▶ _WRITTEN PROBLEM_: Pull out every line of the items below that contains the word "JavaScript".

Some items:
#####

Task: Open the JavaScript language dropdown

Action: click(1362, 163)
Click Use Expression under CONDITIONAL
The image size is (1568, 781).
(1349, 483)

#####

▶ _OUTPUT BELOW_:
Task: Open the JavaScript language dropdown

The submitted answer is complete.